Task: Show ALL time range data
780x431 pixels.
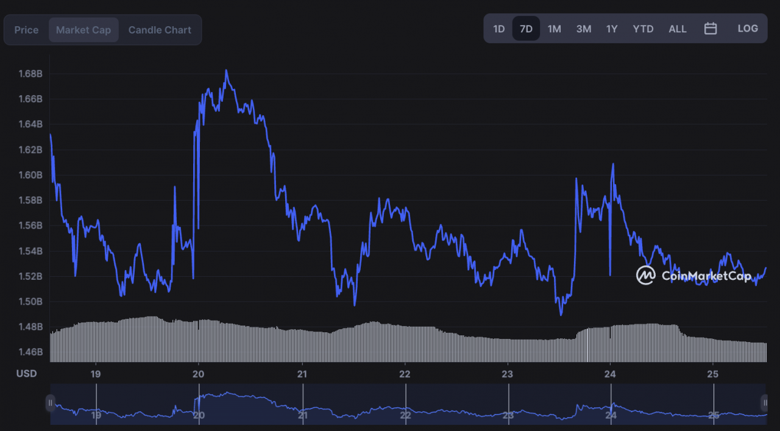Action: (677, 29)
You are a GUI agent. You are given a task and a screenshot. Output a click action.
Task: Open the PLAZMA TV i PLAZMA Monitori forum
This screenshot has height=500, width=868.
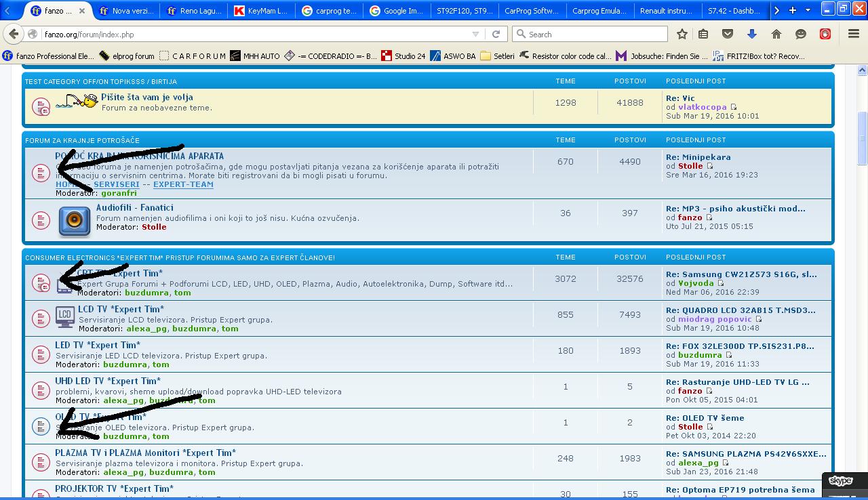(145, 453)
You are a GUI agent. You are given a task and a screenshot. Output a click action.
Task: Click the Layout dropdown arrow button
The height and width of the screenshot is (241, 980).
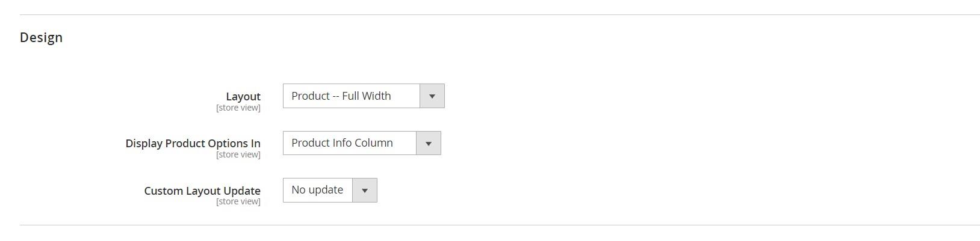tap(432, 96)
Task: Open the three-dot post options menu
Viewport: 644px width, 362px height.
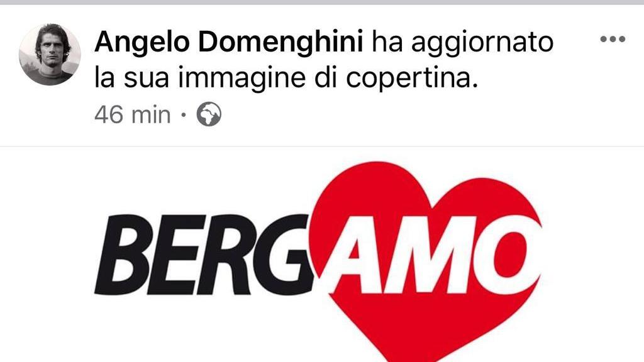Action: coord(613,40)
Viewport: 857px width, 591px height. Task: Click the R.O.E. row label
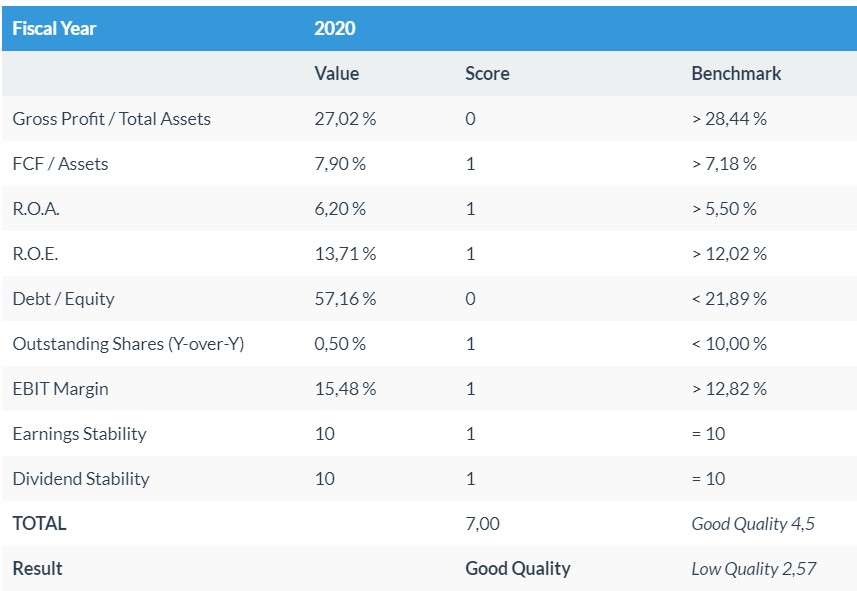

---+---

[TASK OBJECTIVE]:
Once the pictures are set aside, give the rest of the listing again exactly.

[TASK SOLUTION]:
Task: Show ALL time range data
780x431 pixels.
Action: (677, 29)
You are a GUI agent. You are given a task and a screenshot. Output a click action.
Task: Open the PLAZMA TV i PLAZMA Monitori forum
This screenshot has height=500, width=868.
(145, 453)
You are a GUI agent. You are given a task and a screenshot. Output a click action.
Task: Click the Layout dropdown arrow button
The height and width of the screenshot is (241, 980).
tap(432, 96)
Task: Open the three-dot post options menu
Viewport: 644px width, 362px height.
Action: coord(613,40)
Viewport: 857px width, 591px height. Task: Click the R.O.E. row label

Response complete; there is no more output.